### EXCERPTED TEXT
Impostor Syndrome: When Competence Leads to Insecurity
Feeling insecure, to a certain degree, is normal especially when you’re in a new, challenging situation. Over time, as you become more accustomed to the situation, you fail, learn from your mistakes, grow, and feel more secure. Then you get to the point where you know you’re an expert on the subject.
But that doesn’t happen for people with impostor syndrome.
Even when they’re truly an expert on the subject and have a lot of accomplishments under their belt, they feel insecure. Even when they are highly respected by their peers, the insecurity remains.
These people are incapable of accepting that their success is a product of their own intelligence, and that they truly deserve it. They tend to believe that it all happened due to luck or external factors.
It’s not a case of false modesty — they truly just don’t see themselves that way. In fact, many of them think that they’re deceiving their clients or patients, just like an impostor would. They don’t believe in their abilities or feel competent, even though all evidence points to the contrary.
What is the origin of impostor syndrome?
######
### DATA FOR ANALYSIS
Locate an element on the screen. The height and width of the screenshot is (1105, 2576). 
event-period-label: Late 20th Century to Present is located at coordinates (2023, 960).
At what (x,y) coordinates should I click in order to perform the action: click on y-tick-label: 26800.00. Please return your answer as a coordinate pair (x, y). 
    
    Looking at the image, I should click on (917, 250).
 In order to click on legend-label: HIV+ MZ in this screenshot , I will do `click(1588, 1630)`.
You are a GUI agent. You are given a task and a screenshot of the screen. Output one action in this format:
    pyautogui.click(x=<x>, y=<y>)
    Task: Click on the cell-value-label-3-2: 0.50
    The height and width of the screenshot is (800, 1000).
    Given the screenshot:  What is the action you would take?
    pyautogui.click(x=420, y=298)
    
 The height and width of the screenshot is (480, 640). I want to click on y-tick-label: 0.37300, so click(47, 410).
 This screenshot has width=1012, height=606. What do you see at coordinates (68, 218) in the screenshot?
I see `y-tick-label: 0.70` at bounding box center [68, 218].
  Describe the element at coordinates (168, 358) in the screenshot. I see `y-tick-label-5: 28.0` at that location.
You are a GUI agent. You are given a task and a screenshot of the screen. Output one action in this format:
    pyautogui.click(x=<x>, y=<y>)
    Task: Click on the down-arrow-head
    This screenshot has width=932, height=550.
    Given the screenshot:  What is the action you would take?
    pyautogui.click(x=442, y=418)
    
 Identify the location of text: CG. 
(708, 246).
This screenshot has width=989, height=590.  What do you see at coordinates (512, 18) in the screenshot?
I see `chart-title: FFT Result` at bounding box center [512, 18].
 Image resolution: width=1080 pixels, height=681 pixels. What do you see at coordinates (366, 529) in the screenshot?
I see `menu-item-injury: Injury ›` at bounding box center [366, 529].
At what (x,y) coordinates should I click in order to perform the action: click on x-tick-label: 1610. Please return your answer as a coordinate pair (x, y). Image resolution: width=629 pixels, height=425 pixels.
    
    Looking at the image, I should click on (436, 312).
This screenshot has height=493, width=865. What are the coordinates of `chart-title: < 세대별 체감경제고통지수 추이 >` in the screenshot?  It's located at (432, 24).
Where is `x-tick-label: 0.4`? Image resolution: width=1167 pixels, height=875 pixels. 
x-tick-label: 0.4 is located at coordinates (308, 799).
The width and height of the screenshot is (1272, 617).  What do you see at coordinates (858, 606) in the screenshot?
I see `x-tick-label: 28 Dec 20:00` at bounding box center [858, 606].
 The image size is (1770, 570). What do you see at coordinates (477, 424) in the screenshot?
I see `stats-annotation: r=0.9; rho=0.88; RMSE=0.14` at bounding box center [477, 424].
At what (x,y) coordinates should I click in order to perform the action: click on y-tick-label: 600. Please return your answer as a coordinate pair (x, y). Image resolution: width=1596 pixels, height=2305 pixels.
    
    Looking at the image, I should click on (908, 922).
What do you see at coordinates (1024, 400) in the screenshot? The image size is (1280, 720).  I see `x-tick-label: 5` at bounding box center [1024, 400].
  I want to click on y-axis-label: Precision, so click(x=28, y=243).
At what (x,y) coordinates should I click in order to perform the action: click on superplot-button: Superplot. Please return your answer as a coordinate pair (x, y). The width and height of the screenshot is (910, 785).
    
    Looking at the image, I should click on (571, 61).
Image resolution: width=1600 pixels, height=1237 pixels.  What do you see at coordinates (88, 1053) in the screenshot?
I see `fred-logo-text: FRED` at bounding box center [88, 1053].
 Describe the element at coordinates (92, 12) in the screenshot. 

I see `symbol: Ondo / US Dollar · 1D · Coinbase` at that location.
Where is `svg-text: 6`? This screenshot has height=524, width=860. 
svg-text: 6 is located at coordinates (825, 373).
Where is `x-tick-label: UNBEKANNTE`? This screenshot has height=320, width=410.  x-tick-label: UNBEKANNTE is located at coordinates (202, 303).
######
_WHAT YOU WILL DO_
Translate this sentence from the text on impostor syndrome into Spanish: "But that doesn’t happen for people with impostor syndrome." The records have no role in this exercise.

_ANSWER_
Pero eso no les sucede a las personas con síndrome del impostor.